▶ [Task item]:
In the entries below, find the line with "Open the English language dropdown" and print exactly every line from there up to and including the line with "Open the Manage", with no other lines.

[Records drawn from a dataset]
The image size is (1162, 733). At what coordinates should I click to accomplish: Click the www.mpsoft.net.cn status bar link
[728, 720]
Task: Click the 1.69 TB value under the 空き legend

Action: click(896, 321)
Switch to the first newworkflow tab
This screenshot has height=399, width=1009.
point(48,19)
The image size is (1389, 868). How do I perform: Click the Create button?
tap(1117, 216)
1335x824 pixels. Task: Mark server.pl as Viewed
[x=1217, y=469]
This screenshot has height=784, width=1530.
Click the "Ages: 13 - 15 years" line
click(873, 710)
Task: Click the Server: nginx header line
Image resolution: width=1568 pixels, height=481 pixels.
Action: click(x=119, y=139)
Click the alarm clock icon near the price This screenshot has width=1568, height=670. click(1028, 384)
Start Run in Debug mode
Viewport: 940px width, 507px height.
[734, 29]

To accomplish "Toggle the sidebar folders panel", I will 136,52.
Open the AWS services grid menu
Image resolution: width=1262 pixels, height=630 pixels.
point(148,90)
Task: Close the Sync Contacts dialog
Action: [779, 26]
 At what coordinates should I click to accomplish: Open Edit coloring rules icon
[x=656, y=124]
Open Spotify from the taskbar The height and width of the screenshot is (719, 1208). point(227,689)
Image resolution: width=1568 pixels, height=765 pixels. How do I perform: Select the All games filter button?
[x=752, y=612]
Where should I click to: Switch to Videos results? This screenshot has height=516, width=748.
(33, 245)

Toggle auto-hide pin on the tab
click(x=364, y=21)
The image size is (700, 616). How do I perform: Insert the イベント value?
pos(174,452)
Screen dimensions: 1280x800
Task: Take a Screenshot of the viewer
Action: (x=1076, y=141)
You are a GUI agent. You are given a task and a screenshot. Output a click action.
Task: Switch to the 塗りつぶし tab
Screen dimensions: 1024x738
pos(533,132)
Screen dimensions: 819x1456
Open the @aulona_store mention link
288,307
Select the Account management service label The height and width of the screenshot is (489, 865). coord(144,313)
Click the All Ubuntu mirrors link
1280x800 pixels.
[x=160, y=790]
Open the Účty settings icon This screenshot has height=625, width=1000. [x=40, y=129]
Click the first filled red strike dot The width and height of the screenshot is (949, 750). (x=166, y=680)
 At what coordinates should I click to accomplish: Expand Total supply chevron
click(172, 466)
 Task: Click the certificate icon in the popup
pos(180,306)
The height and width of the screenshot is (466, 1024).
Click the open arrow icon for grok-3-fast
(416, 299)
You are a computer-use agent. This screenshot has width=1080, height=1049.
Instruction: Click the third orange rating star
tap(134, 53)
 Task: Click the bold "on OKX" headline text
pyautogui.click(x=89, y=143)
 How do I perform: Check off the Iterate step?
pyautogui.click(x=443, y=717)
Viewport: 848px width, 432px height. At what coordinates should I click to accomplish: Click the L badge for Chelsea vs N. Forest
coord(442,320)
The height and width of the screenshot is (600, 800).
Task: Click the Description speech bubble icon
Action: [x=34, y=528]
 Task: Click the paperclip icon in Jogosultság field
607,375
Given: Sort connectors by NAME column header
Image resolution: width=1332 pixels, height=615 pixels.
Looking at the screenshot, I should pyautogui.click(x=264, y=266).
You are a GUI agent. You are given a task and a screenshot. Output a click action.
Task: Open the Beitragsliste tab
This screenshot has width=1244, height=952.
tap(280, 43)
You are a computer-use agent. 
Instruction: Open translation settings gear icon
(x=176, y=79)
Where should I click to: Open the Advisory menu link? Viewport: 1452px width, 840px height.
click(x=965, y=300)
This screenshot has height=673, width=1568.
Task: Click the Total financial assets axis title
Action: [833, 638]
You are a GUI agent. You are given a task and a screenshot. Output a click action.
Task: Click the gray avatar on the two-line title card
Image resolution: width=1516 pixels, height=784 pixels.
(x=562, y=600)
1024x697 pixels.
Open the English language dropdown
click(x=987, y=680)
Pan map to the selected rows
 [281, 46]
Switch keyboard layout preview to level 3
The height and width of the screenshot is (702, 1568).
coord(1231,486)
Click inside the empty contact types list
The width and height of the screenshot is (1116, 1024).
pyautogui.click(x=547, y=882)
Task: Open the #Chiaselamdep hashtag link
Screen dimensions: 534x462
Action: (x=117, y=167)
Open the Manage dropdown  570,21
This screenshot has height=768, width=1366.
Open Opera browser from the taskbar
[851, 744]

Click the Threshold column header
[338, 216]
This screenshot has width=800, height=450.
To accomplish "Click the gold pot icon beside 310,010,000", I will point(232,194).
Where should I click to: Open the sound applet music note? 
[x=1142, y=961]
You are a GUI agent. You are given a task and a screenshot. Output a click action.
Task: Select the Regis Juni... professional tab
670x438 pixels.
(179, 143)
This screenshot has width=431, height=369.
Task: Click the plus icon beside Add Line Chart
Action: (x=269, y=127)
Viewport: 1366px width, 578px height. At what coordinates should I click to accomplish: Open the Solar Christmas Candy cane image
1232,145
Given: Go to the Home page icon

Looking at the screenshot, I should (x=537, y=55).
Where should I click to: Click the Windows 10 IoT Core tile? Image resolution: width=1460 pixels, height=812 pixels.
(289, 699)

▶ [Answer to this exercise]:
Open the English language dropdown
click(x=987, y=680)
Pan map to the selected rows
 [281, 46]
Switch keyboard layout preview to level 3
The height and width of the screenshot is (702, 1568).
coord(1231,486)
Click inside the empty contact types list
The width and height of the screenshot is (1116, 1024).
pyautogui.click(x=547, y=882)
Task: Open the #Chiaselamdep hashtag link
Screen dimensions: 534x462
Action: (x=117, y=167)
Open the Manage dropdown  570,21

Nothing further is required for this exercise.